= Anju Kar =

Indian politician

Anju Kar is an Indian politician from West Bengal. She is a former five time consecutive member of the West Bengal Legislative Assembly from Kalna Assembly constituency, which is reserved for Scheduled Caste community, in Purba Bardhaman district. She was first elected in the 1982 West Bengal Legislative Assembly election representing the Communist Party of India (Marxist) and served five terms till 2006. She last won the 2001 West Bengal Legislative Assembly election from Kalna.

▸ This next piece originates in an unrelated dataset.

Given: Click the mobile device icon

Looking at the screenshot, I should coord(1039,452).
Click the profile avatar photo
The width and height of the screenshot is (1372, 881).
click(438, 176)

== Early life and career ==
Kar is from Kalna, Purba Bardhaman district, West Bengal. She was a politburo member of the Communist Party of India (Marxist). In April 2022, she was also elected as a member of the 85 member Central Committee.

She was first elected as an MLA in the 1982 West Bengal Legislative Assembly election representing the Communist Party of India. She polled 47,829 votes and defeated her nearest rival, Sudhir Ghosh of the Indian National Congress, by a margin of 13,464 votes. She retained the seat for the Communist Party winning the 1987 West Bengal Legislative Assembly election and went on to win three more times in 1991, 1996 and 2001 Assembly elections. In 1987, she polled 59,092 votes and defeated her nearest rival, Dhirendra Nath Chatterjee of the Indian National Congress, by a margin of 22,114 votes. In 1991, she polled 64,560 votes and beat her closest opponent, Dhirendra Nath Chattopadhyay, also of the Congress, by a margin of 26,650 votes.

In 1996, she polled 72,329 votes and defeated her nearest rival, Lakshman Kumar Roy of the Indian National Congress, by a margin of 16,504 votes. In 2001, she got 79,401 votes and beat Banerjee Sridhar of the All India Trinamool Congress, by a margin of 24,953 votes.